El origen de las grietas psicológicas de Charlène de Mónaco tiene causa: su propio esposo

Eso explica los radicales arrebatos que expresa la Princesa con cada corte de cabello.
domingo, 4 de abril de 2021 · 02:15

Conmovedor fue ver llorar a Máxima de Holanda en su boda con el Rey Guillermo en los albores de los primeros años del 2000, cuando por orden del Parlamento holandés, su padre fue impedido para viajar a este país a entregar a su hija en la ceremonia religiosa, pero la historia de Charlène de Mónaco no fue para llorar de emoción, sino de angustia por ella. Así lo relató "Vanity Fair".

La sudafricana lucía especialmente preciosa durante el que debió ser el mejor día de su vida en aquella boda celebrada en 2011, pero Charlène de Mónaco no hacía más que llorar frente a los presentes, los medios y el mundo. No era felicidad, eso podía notarse a kilómetros, era tristeza y nadie en ese momento sabía el por qué. ¿Qué la incomodaba tanto? ¿No se supone que el sueño de aquella niña era convertirse en una princesa al crecer?

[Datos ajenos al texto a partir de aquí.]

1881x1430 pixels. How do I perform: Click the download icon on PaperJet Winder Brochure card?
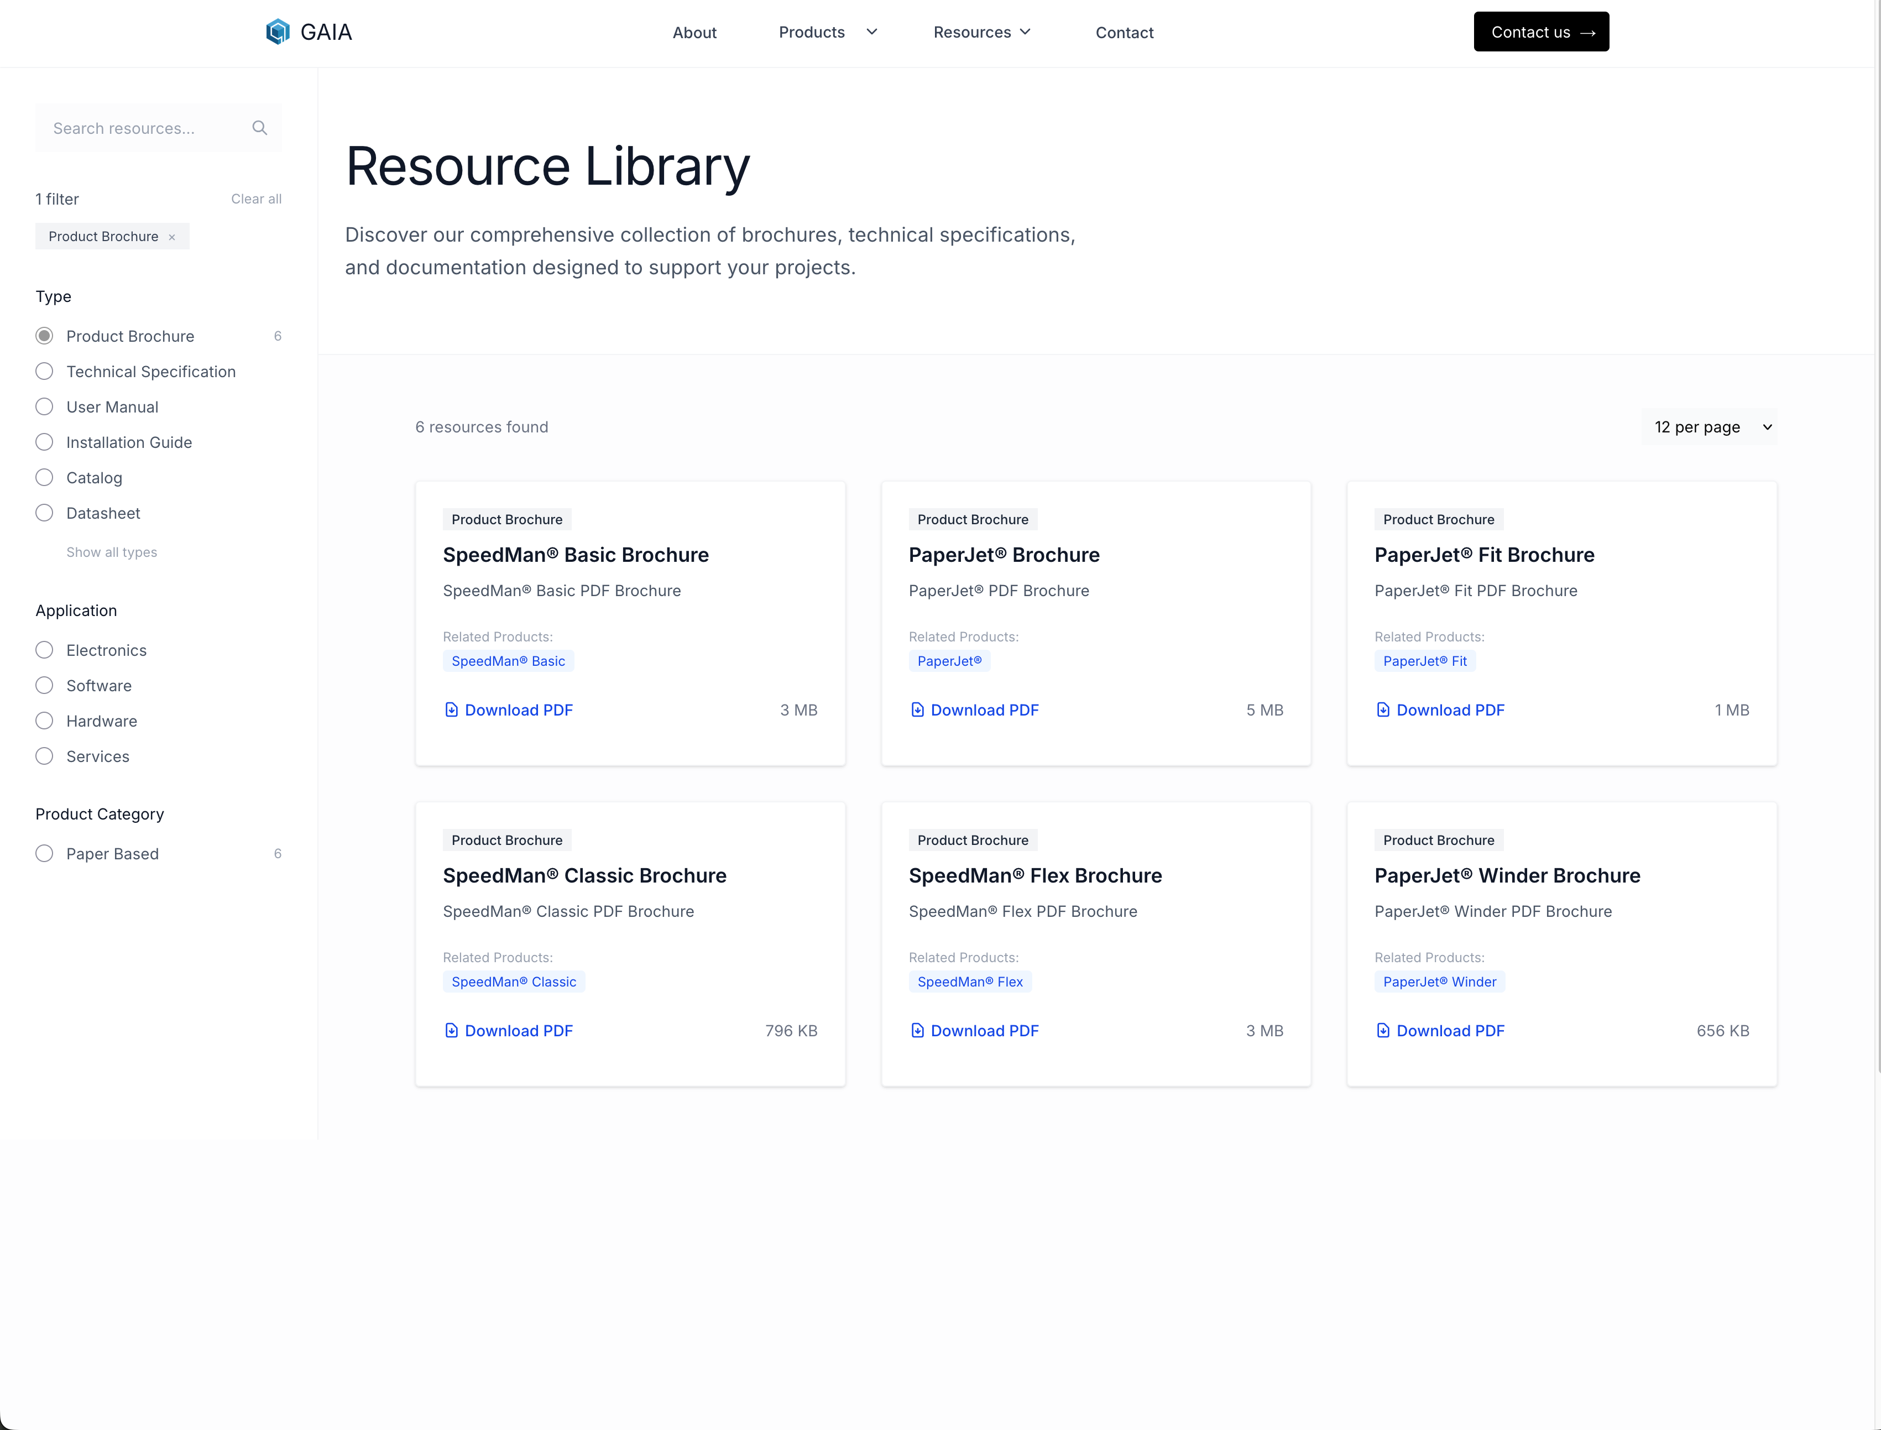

Los ojos tristes de Charlène de Mónaco preocupaban en un día tan especial para ella.

Según la prensa local, sus razones obedecían a una muy dolorosa situación, inaguantable para la dignidad humana: la fama de empedernido mujeriego que su esposo Alberto de Mónaco tenía como carta de presentación y la aparición de dos hijos ilegítimos la aterraba. La inseguridad hizo estragos en Charlène de Mónaco y se dice que intentó anular el compromiso.

En esos días, el diario francés "L'Express" aseveró que Charlène de Mónaco intentó fugarse en medio de una prueba de vestido de novia, al tratar de pedir asilo en la embajada sudafricana un mes antes de su matrimonio, en mayo, perseguida por los incesantes rumores de infidelidad por parte del hijo de Rainiero III.

Su evidente infelicidad era notable, pero logró recomponerse y seguir con la ceremonia.

Lo insólito es que después del primer intento antes de la celebración de su boda, el 1 de julio del 2011, intentó huir de Mónaco al menos dos veces más. La tercera fue casi la vencida para Charlène de Mónaco y logró llegar al aeropuerto de Niza, cuando fue interceptada por el séquito del Príncipe Alberto, y lograron convencerla de desistir. Según una fuente del New York Post, luego de aquello, a la Princesa le fue confiscado su pasaporte.

Los primeros años fueron difíciles para Charlène de Mónaco y su esposo recientemente lo admitió cuando opinó abiertamente sobre Meghan Markle y su entrevista para "CBS", cuando dijo que para la exdeportista fue también difícil. Hasta le adjudicaron algunas faltas a su esposo, peleas con su cuñada Carolina de Mónaco y una vida separada de Alberto, debido a que ella vivía en las cercanías de la ciudad de Montecarlo mientras que él atendía a sus funciones en la Casa Grimaldi.

Incluso se dijo que Charlène de Mónaco firmó un prenupcial para quedarse con Alberto al menos 5 años y darle un heredero.

Pero ahora, parece que las cosas pintan mejor para la pareja y es que 14 años han pasado desde que decidieron dar el sí ante el mundo. Es posible que Charlène de Mónaco y Alberto encontraron un punto de encuentro en sus pequeños hijos Jacques y Gabriella, que son la luz de la familia y ahora ella maneja un discurso en el que se muestra unida y firme con el monegasco, tal como declaró a principios de este año en la revista "Point du Vue".

Cuando mi marido tiene problemas, me los cuenta. Le digo a menudo: 'Pase lo que pase, estoy al 1.000 por ciento contigo. Te apoyaré hagas lo que hagas, tanto en los buenos como en los malos momentos'.